== Data to process ==
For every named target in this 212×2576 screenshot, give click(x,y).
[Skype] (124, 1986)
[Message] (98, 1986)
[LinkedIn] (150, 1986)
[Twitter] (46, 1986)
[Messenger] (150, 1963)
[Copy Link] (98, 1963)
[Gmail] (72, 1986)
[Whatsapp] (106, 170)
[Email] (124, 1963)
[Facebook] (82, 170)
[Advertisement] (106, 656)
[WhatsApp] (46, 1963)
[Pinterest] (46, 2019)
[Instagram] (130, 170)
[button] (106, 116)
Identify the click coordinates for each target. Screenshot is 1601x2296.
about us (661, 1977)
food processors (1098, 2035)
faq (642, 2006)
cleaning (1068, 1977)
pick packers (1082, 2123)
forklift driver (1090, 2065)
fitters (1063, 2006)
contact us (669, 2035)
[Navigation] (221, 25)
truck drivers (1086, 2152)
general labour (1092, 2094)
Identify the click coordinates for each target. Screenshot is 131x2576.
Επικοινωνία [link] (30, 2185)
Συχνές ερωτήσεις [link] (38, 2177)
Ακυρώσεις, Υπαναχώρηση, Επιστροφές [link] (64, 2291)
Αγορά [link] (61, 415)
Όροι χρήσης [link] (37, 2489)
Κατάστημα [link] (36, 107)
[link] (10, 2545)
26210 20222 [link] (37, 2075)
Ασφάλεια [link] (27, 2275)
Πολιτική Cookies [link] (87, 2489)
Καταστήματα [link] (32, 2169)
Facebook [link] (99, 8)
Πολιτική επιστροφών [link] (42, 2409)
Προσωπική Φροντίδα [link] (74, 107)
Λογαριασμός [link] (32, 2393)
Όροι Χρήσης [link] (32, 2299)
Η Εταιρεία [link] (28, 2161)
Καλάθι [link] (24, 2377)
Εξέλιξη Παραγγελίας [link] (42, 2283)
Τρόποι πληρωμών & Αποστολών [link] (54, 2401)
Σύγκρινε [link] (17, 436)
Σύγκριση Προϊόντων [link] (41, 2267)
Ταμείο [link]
===
Work item
Give again, exactly as written, the lines running from the first line of the data above through the line that contains "cleaning (1068, 1977)".

Output below
For every named target in this 212×2576 screenshot, give click(x,y).
[Skype] (124, 1986)
[Message] (98, 1986)
[LinkedIn] (150, 1986)
[Twitter] (46, 1986)
[Messenger] (150, 1963)
[Copy Link] (98, 1963)
[Gmail] (72, 1986)
[Whatsapp] (106, 170)
[Email] (124, 1963)
[Facebook] (82, 170)
[Advertisement] (106, 656)
[WhatsApp] (46, 1963)
[Pinterest] (46, 2019)
[Instagram] (130, 170)
[button] (106, 116)
Identify the click coordinates for each target. Screenshot is 1601x2296.
about us (661, 1977)
food processors (1098, 2035)
faq (642, 2006)
cleaning (1068, 1977)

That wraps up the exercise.